Rus edebiyatının büyük ustası Anton Çehov, insan doğasının zayıflıklarını en yalın ve çarpıcı şekilde gözler önüne seren eserleriyle tanınıyor. Onun “Ödlek” adlı hikâyesi ise, adaletsizlik karşısında sessiz kalan insanların trajedisini çarpıcı bir şekilde yansıtıyor.

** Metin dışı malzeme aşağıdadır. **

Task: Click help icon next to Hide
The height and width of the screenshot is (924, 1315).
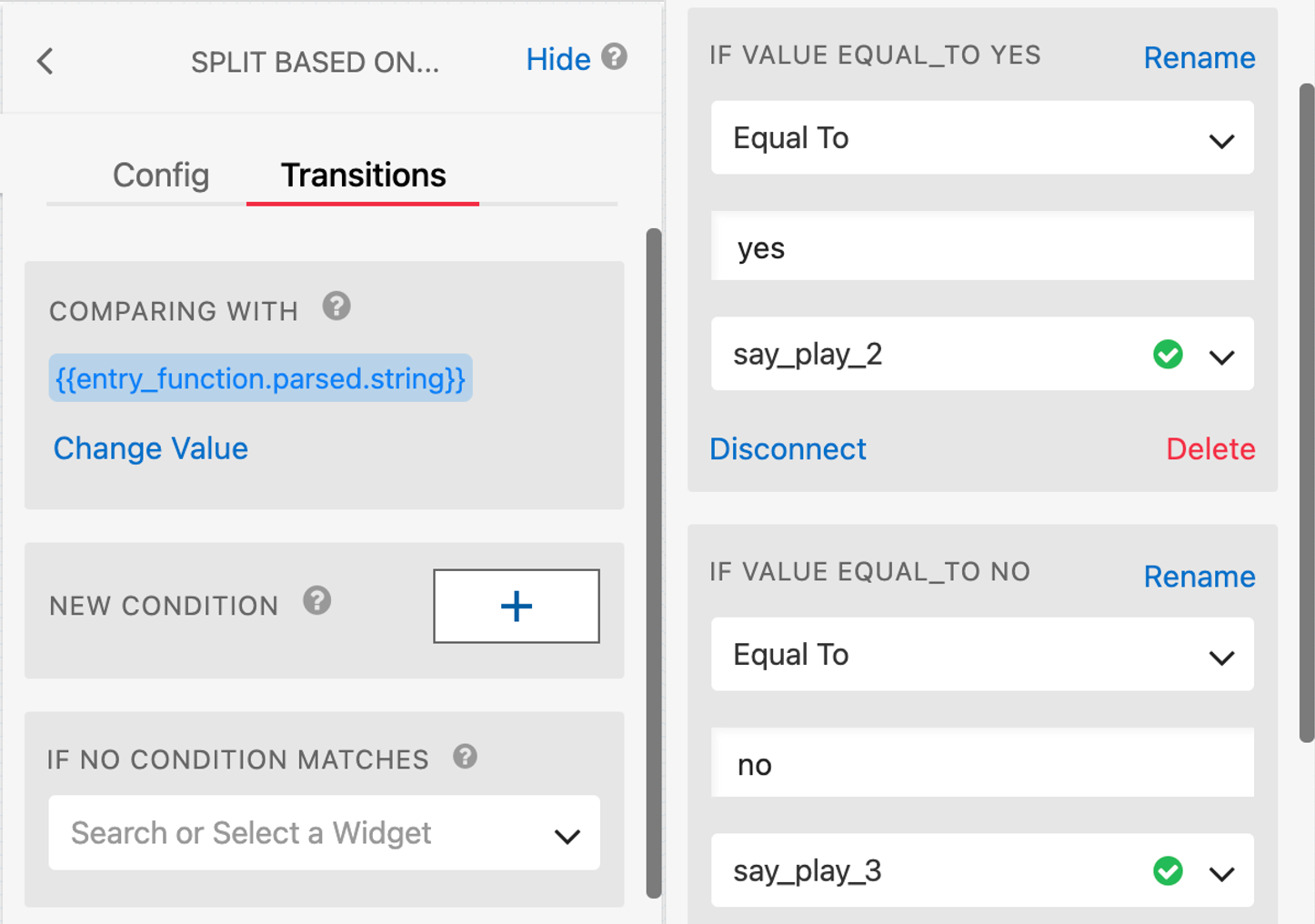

Hikâyede, çocuklara ders veren öğretmen Julia Vassilyevna, işvereninin hesap oyunlarıyla hakkı olan ücretinden haksızca kesintiler yapılmasına rağmen tek kelime edemez. Çehov, bu sessizliği ve kabullenişi “ödleklik” üzerinden sorgular. Öğretmene adeta zalimce bir oyun oynayan işveren, sonunda gerçek parayı teslim etse de, Julia’nın hakkını aramamasına duyduğu öfkeyi gizleyemez.
Çehov’un bu hikâyesi, “Haksızlığa karşı susan, hakkını kaybeder” gerçeğini vurgularken, aynı zamanda insana ve hayata dair evrensel bir ders bırakır: Zayıfları ezmek çok kolaydır; önemli olan adaletin ve onurun yanında durabilmektir.